Allen Thomas

+1 217-298-6572 | misalignedmodel.com | github.com/AllenThomasDev

allenthomasdev@gmail.com | linkedin.com/in/AllenThomasDev

AI Engineer with 4+ years experience in large-scale systems, specializing in LLM applications and ML infrastructure

Education

University of Illinois at Urbana-Champaign

Master's in Computer Science | 3.85/4.0

August 2024 - May 2026

Distributed Systems, Systems for Gen AI, Topics in LLM Agents, Deep Learning

University of Pune

Bachelor's in Computer Engineering | 3.40/4.0

August 2017 - May 2021

Reinforcement Learning

Experience

Full-Stack Engineer

Cerebion LLC - Post-quantum cryptography compliance platform

May 2025 - Present

  • Developing AI-powered code refactoring platform to address enterprise post-quantum cryptography compliance requirements, targeting organizations facing 2030+ migration deadlines.
  • Built ML engine detecting 25+ cryptographic vulnerability patterns with 90%+ accuracy on test datasets.
  • Developed AI-powered code analysis platform using LLMs and Ghidra decompilation, reducing manual code review time by 80% for post-quantum cryptography compliance.
  • Implemented multi-language parser enabling analysis across 10+ programming languages, expanding compatibility from Java-only to enterprise-wide coverage.

Software Engineer

Helpshift - Customer support platform installed on over 2 billion devices

June 2022 - June 2024

  • Raised analytics uptime from 99.0% to 99.99% and cut $250,000/yr by leading analytics infrastructure migration to AWS
  • Migrated analytics pipelines from HBase to Redshift, enabling 10× traffic growth for 200+ customers with zero downtime
  • Eliminated stream processing bottlenecks affecting real-time analytics by migrating legacy Storm infrastructure to Flink, reducing event latency by 35% for 40K+ support agents.
  • Preserved 350+ TB of historical data during migration, maintaining 6+ years of customer analytics access
  • Established Airflow standards and documentation across 5+ teams, saving 15 developer hours weekly
  • Reduced ad-hoc engineering data requests by 40% by implementing Metabase self-service analytics platform
  • Mentored 10+ hires on coding practices and system architecture, reducing time to first release by 35% compared to previous year.

Projects

AI Home & Appliance Management

May 2025

Presented at Chicago Booth GNVC Finals - React Native, TypeScript, FastAPI, LLMs

  • Shipped a react prototype to Global New Venture Challenge at Chicago Booth School of Business judges in under 3 weeks.
  • Delivered production-grade backend with async workflows, Supabase persistence, and resilient GPS/camera upload flows
  • Engineered image-based appliance recognition powered by LLMs, reaching 85% identification accuracy through image processing and structured prompt templates.
  • Designed type-safe APIs with Pydantic and implemented real-time sync powering a multi-property maintenance dashboard.

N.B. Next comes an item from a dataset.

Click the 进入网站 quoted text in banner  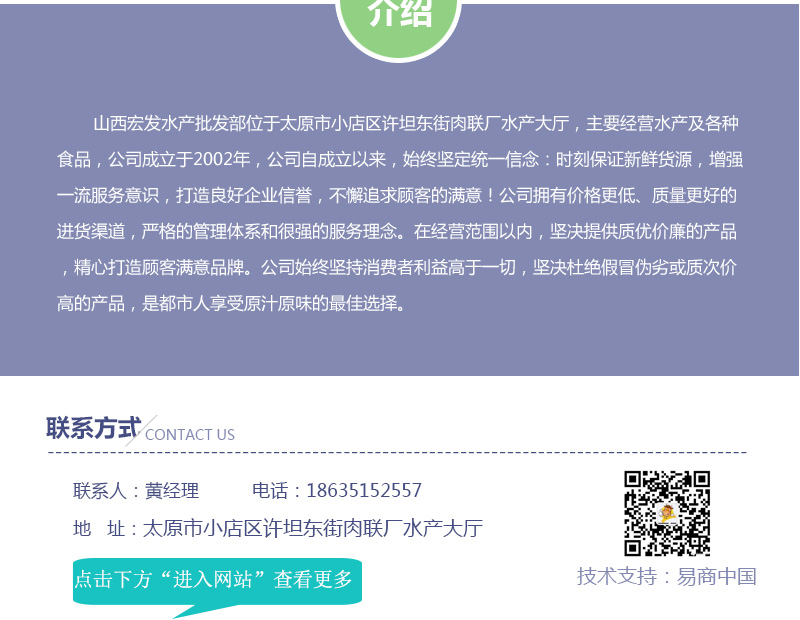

Control Vector-Based LLM Steering

March 2025

LLM Steering, Behavioral Analysis

  • Implemented control vector techniques to steer LLM behavior across personalities to modify model outputs.
  • Built pipeline to analyze model responses at varying control strengths and evaluation methods for behavioral analysis.

Distributed Stream Processing Framework

Oct - Nov 2024

Golang, Distributed Systems, Fault Tolerance

  • Built and deployed HyDFS, a custom fault-tolerant distributed file system supporting replication, consistent hashing, and automated recovery, providing the foundational storage layer for distributed data processing.
  • Designed a high-throughput, distributed stream processing framework with exactly-once semantics on top of HyDFS, enabling reliable real-time data handling across multiple nodes.

Awards & Research

Agentic Research Code Reproducibility System

October 2024

Autonomous Research Validation - Docker, Google Gemini, OpenAI

  • Developed autonomous system that reproduced 12 out of 15 academic papers with zero human intervention, reducing research validation time from weeks to hours through intelligent Docker environment reconstruction.

Multi-Agent Reinforcement Learning: Hide and Seek

2021

IEEE Publication - Reinforcement Learning, Multi-Agent Systems

  • Researched and implemented multiple reinforcement learning algorithms for multi-agent systems, developing a novel hide-and-seek simulation environment inspired by OpenAI research on Multi-agent Autocurricula

Skills

Languages: Java, Python, Golang, Clojure, JavaScript

Databases: PostgreSQL, MySQL, MongoDB, Apache HBase, Redis, Kafka, Flink

Cloud: AWS Redshift, S3, Athena, EMR